Cooper, Joseph, History of Joseph Cooper, 1.
Trail excerpt transcribed from "Pioneer History Collection" available at Pioneer Memorial Museum [Daughters of Utah Pioneers Museum], Salt Lake City, Utah. Some restrictions apply.
In the spring of 1853 we started across the plains by ox team. There were forty wagons in our company. It was quite an exciting time, getting ready for this long journey first we had to divide our company into four groups, ten wagons in each company. This being done so we could find better camp grounds and feed for our animals and to guard against Indians. Our Captian was Bishop Tingey. I remember we were traveling along the La Platt River there was a herd of sixty buffalo swam across the river and stampeded our cattle. There were about three wagons tipped over and three wheels smashed to the groung [ground] and a woman got her leg broke in the wreck. This delayed us two or three days. We had a hard time to gather our cattle and also to repair our wagons.
I remember while we were camped two Indians killed a buffalo about a mile and a half from our camp. Bp. Tingey took me out with him to see the buffalo, the Indians wanted to trade the buffalo for me and I struck out for camp being almost scared to death.

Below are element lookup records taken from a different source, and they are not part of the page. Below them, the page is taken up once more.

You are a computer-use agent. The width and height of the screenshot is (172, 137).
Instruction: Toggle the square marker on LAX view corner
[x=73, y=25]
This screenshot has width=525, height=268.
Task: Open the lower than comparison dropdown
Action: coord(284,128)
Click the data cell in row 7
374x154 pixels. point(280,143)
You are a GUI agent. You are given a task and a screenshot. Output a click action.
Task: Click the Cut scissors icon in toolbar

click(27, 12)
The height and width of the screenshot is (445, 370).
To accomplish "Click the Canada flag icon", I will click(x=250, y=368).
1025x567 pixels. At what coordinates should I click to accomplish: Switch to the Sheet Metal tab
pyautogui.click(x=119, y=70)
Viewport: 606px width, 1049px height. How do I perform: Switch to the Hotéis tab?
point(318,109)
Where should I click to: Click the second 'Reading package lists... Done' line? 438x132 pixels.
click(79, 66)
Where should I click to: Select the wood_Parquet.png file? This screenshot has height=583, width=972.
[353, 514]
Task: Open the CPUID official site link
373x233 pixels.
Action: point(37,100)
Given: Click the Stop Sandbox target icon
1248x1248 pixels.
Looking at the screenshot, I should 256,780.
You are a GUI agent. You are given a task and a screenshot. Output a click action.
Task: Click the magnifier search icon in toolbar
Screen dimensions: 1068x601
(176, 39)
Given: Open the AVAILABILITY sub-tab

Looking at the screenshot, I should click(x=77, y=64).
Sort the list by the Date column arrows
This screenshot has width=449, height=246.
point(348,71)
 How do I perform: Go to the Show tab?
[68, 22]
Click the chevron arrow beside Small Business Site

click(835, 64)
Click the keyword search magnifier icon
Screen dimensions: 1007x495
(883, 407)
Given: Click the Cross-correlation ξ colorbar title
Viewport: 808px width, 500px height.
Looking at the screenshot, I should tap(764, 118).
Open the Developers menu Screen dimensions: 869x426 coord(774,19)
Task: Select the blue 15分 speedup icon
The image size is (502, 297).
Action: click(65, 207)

I remember as we were traveling along three men rode up to our train and asked if there was any one there from Sheffield, Eng. My father being the only one, spoke up and said he was from that place. While passing remarks about Eng. my father told them he had worked for their father for fifty years. They had quite a long talk. They told us they had been trapping and hunting and also prospecting and now they were on their way back to England. They wished us success while crossing the plains.
It was a long trip, we had some pretty good times and at other times not so bright. Some nights we sang and played games and made the best of the trip, as best we could, as our parents were all poor. We held church on a Sunday in a camp circle.
We arrived in Salt Lake City some time about the 20th of Sept. 1853. We were five months crossing the plains.